◆ Problem requirements ◆
Give a verbatim quotation of every record.

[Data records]

--

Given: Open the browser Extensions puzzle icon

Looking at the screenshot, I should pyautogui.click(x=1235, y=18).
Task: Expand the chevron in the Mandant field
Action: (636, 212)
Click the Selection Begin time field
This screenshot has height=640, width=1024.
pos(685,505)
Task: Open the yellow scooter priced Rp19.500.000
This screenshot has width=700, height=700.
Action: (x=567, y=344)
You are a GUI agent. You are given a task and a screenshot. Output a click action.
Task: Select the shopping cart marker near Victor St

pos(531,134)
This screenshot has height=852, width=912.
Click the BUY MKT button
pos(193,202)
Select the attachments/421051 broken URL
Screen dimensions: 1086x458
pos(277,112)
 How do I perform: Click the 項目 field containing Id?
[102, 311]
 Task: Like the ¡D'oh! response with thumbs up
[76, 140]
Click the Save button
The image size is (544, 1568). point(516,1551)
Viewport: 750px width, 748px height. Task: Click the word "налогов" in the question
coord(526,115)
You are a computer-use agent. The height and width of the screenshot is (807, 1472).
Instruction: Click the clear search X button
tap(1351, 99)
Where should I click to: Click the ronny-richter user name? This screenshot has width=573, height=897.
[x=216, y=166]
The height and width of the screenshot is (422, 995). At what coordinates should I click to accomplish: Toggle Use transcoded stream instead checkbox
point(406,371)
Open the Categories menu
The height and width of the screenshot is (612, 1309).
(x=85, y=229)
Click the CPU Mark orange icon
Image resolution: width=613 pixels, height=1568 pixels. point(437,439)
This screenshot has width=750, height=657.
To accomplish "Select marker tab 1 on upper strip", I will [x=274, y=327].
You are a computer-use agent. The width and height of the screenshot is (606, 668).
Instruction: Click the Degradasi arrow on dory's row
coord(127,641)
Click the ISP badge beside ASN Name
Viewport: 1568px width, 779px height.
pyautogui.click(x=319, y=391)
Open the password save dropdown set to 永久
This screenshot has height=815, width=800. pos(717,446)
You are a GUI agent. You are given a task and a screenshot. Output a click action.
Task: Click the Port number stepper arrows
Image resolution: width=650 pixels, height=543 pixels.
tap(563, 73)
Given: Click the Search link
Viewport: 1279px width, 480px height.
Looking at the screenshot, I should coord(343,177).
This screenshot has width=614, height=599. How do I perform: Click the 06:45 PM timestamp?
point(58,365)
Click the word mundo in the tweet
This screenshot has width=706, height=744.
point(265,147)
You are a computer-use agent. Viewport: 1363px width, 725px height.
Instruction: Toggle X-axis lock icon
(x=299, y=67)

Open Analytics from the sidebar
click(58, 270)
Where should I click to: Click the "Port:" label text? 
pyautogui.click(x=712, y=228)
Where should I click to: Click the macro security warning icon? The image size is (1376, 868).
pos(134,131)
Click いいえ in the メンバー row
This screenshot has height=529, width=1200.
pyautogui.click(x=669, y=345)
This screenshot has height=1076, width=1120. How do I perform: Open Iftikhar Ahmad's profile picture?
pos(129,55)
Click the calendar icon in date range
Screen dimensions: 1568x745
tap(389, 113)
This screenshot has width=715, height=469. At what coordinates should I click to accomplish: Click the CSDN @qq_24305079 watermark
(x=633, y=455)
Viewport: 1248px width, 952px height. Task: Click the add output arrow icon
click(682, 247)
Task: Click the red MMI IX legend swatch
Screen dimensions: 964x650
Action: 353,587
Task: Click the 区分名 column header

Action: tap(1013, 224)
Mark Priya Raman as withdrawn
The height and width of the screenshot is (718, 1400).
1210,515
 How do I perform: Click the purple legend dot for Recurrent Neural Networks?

--

◆ Written response ◆
Given: Open the browser Extensions puzzle icon

Looking at the screenshot, I should pyautogui.click(x=1235, y=18).
Task: Expand the chevron in the Mandant field
Action: (636, 212)
Click the Selection Begin time field
This screenshot has height=640, width=1024.
pos(685,505)
Task: Open the yellow scooter priced Rp19.500.000
This screenshot has width=700, height=700.
Action: (x=567, y=344)
You are a GUI agent. You are given a task and a screenshot. Output a click action.
Task: Select the shopping cart marker near Victor St

pos(531,134)
This screenshot has height=852, width=912.
Click the BUY MKT button
pos(193,202)
Select the attachments/421051 broken URL
Screen dimensions: 1086x458
pos(277,112)
 How do I perform: Click the 項目 field containing Id?
[102, 311]
 Task: Like the ¡D'oh! response with thumbs up
[76, 140]
Click the Save button
The image size is (544, 1568). point(516,1551)
Viewport: 750px width, 748px height. Task: Click the word "налогов" in the question
coord(526,115)
You are a computer-use agent. The height and width of the screenshot is (807, 1472).
Instruction: Click the clear search X button
tap(1351, 99)
Where should I click to: Click the ronny-richter user name? This screenshot has width=573, height=897.
[x=216, y=166]
The height and width of the screenshot is (422, 995). At what coordinates should I click to accomplish: Toggle Use transcoded stream instead checkbox
point(406,371)
Open the Categories menu
The height and width of the screenshot is (612, 1309).
(x=85, y=229)
Click the CPU Mark orange icon
Image resolution: width=613 pixels, height=1568 pixels. point(437,439)
This screenshot has width=750, height=657.
To accomplish "Select marker tab 1 on upper strip", I will [x=274, y=327].
You are a computer-use agent. The width and height of the screenshot is (606, 668).
Instruction: Click the Degradasi arrow on dory's row
coord(127,641)
Click the ISP badge beside ASN Name
Viewport: 1568px width, 779px height.
pyautogui.click(x=319, y=391)
Open the password save dropdown set to 永久
This screenshot has height=815, width=800. pos(717,446)
You are a GUI agent. You are given a task and a screenshot. Output a click action.
Task: Click the Port number stepper arrows
Image resolution: width=650 pixels, height=543 pixels.
tap(563, 73)
Given: Click the Search link
Viewport: 1279px width, 480px height.
Looking at the screenshot, I should coord(343,177).
This screenshot has width=614, height=599. How do I perform: Click the 06:45 PM timestamp?
point(58,365)
Click the word mundo in the tweet
This screenshot has width=706, height=744.
point(265,147)
You are a computer-use agent. Viewport: 1363px width, 725px height.
Instruction: Toggle X-axis lock icon
(x=299, y=67)

Open Analytics from the sidebar
click(58, 270)
Where should I click to: Click the "Port:" label text? 
pyautogui.click(x=712, y=228)
Where should I click to: Click the macro security warning icon? The image size is (1376, 868).
pos(134,131)
Click いいえ in the メンバー row
This screenshot has height=529, width=1200.
pyautogui.click(x=669, y=345)
This screenshot has height=1076, width=1120. How do I perform: Open Iftikhar Ahmad's profile picture?
pos(129,55)
Click the calendar icon in date range
Screen dimensions: 1568x745
tap(389, 113)
This screenshot has width=715, height=469. At what coordinates should I click to accomplish: Click the CSDN @qq_24305079 watermark
(x=633, y=455)
Viewport: 1248px width, 952px height. Task: Click the add output arrow icon
click(682, 247)
Task: Click the red MMI IX legend swatch
Screen dimensions: 964x650
Action: 353,587
Task: Click the 区分名 column header

Action: tap(1013, 224)
Mark Priya Raman as withdrawn
The height and width of the screenshot is (718, 1400).
1210,515
 How do I perform: Click the purple legend dot for Recurrent Neural Networks?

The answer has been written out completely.